Using component for dependency injection in clojure web apps

In clojure, the common dependency injection library is component. It allows naming services in your application. Then a service can declare dependencies on other services by those names. These services can also declare start and stop functions to properly initialize and cleanup. When the entire system is started, it will resolve those names and inject the correct dependencies where needed.

There are some good videos about component from recent conferences:

Hooking component up into a ring app

One of the issues that comes up with ring apps is the declaration of a ring handler as a static top level form. A common pattern in clojure web apps is to see

(defroutes routes ....)

(def app
  (-> routes
      middleware1
      ....))

This works fine for small apps and examples. However, app is built at compile time. There is no way to tell the ring handler to use a in-memory database or a storing email mechanism for the test environment, while using other ones for a development or production environment.

One solution is to turn app into a function that takes the map of services. Then it could add a middleware that adds the services to the ring request. Destructuring in routes can then pull out the services that are wanted. For example:

(defroutes routes
  ...
  (PUT "/signup" {:keys [services params]}
    (let [{:keys [database notifier]} services
          {:keys [user]} params]
      (controller/signup-user db notifier user)))
  ...)

(defn wrap-services [f services]
  (fn [req]
    (f (assoc req :services services))))

(defn app [services]
  (-> routes
      (wrap-services services)
      ...))

Now services can be added when the handler is created. For tests, a library like kerodon can be given a handler with just test services.

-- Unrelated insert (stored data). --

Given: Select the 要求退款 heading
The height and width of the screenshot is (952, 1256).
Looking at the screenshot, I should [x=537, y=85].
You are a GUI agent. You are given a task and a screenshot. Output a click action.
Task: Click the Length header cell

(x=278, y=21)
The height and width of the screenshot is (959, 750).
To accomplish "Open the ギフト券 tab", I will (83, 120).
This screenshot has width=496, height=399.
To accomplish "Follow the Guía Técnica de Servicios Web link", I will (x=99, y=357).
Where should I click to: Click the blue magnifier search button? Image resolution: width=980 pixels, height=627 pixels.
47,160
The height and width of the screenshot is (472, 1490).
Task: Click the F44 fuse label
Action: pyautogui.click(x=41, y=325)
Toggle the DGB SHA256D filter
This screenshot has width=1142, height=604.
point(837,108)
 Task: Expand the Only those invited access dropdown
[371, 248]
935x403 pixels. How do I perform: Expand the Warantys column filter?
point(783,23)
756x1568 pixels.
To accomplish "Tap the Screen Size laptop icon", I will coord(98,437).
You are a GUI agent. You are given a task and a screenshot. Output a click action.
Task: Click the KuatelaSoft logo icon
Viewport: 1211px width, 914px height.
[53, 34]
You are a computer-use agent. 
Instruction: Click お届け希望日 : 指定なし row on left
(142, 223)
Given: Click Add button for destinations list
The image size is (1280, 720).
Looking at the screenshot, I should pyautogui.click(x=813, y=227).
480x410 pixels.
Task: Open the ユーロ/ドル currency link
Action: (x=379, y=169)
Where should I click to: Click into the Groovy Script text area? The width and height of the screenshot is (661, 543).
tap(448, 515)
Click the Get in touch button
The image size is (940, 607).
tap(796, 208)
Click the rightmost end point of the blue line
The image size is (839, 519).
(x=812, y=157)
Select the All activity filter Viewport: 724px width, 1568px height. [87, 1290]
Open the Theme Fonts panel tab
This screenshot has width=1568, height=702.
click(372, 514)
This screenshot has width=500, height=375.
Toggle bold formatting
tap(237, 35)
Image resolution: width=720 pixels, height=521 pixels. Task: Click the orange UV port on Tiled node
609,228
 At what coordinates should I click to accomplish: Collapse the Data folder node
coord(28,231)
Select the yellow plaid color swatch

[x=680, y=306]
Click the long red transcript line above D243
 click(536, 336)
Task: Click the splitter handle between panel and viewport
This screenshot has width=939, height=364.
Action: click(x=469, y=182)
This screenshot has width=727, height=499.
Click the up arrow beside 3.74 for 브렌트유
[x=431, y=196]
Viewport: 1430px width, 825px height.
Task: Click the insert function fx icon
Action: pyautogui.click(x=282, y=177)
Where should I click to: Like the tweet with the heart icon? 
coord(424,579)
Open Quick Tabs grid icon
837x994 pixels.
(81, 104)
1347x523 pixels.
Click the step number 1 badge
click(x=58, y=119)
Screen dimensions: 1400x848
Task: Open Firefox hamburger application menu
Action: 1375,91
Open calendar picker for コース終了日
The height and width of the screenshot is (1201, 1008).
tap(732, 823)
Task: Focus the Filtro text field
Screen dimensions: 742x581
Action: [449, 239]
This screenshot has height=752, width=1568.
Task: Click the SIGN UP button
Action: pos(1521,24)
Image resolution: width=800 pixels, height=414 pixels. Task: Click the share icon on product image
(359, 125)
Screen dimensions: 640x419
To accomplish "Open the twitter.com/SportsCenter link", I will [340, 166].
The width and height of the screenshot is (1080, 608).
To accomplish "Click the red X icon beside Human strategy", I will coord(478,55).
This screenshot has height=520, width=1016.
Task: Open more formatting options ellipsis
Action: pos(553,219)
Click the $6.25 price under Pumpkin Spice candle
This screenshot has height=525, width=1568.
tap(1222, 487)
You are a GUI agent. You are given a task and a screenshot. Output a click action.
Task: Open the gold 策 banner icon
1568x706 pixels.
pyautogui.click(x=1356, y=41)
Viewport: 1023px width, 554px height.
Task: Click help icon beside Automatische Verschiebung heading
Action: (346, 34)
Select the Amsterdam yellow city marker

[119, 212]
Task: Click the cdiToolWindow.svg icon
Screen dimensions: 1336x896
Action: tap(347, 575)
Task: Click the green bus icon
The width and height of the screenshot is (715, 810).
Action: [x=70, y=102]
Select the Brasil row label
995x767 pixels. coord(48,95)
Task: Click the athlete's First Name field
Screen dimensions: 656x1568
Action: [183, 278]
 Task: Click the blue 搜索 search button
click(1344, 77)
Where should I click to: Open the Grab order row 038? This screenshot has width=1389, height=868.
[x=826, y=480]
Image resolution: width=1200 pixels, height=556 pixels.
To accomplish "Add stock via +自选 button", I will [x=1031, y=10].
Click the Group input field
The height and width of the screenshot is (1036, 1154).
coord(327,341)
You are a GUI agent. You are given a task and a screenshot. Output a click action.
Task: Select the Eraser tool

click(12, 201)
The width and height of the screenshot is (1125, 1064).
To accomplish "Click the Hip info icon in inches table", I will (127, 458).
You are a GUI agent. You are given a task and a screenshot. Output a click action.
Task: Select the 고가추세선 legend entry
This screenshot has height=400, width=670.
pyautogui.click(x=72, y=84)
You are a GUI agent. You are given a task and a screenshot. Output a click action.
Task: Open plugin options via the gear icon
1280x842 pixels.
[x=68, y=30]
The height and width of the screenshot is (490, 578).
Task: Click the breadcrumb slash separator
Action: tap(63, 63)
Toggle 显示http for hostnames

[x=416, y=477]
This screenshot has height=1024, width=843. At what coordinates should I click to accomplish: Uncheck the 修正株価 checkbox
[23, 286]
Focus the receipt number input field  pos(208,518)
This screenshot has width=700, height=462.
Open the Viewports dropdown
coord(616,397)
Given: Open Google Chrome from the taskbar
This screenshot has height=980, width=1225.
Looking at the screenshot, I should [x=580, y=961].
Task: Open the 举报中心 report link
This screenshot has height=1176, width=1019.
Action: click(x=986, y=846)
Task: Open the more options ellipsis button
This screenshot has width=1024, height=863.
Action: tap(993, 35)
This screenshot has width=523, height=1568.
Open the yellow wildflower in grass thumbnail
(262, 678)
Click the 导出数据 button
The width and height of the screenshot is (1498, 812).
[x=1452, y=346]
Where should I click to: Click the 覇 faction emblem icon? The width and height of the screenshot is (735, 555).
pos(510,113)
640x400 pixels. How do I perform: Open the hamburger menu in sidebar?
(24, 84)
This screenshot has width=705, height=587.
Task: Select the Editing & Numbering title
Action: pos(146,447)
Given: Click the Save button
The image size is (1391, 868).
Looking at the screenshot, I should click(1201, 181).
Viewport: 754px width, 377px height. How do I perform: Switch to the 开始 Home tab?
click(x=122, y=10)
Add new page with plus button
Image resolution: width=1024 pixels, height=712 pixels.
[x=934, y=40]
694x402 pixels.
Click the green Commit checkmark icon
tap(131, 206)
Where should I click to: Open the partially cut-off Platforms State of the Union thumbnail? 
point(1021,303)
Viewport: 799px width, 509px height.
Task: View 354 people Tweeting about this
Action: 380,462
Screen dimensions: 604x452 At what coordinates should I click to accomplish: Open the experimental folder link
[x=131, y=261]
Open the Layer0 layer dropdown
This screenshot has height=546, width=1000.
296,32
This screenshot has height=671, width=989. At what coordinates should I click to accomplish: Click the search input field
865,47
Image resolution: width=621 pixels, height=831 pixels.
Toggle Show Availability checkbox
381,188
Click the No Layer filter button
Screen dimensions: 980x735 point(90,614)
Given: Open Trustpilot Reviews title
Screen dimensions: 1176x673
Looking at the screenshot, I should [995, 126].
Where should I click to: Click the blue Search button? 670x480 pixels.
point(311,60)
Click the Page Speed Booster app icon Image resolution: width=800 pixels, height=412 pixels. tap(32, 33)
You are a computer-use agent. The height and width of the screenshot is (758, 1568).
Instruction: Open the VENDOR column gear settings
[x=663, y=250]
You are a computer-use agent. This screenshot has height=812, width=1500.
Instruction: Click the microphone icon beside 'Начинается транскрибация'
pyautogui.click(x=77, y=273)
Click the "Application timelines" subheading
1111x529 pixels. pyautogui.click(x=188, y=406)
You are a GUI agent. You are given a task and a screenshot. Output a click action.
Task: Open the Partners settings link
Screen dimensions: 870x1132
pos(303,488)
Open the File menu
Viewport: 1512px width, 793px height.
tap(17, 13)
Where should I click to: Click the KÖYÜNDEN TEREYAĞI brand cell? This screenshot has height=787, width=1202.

But how does this work with component for the main application? Since component is used to start systems it could be used to start the database, mailer, and even the web server. The web server can declare a dependency on those services and create the service map it uses to create the handler.

(defrecord WebServer [config jetty database notifier]
  component/Lifecycle
  (start [this]
    (if jetty
      this
      (assoc this :jetty
        (jetty/run-jetty (app {:database database
                               :notifier notifier}) config))))
  (stop [this]
    (when jetty
      (.stop jetty))
    (assoc this :jetty nil)))
(defn system [config]
  (component/system-map
    {:database (database-component config)
     :notifier (email-component config)
     :server   (component/using (map->WebServer {:config config}))}
                 [:database :notifier]))

When component/start is called on a system, it will run the webserver with everything hooked up correctly. This could be done in a -main for a standalone server.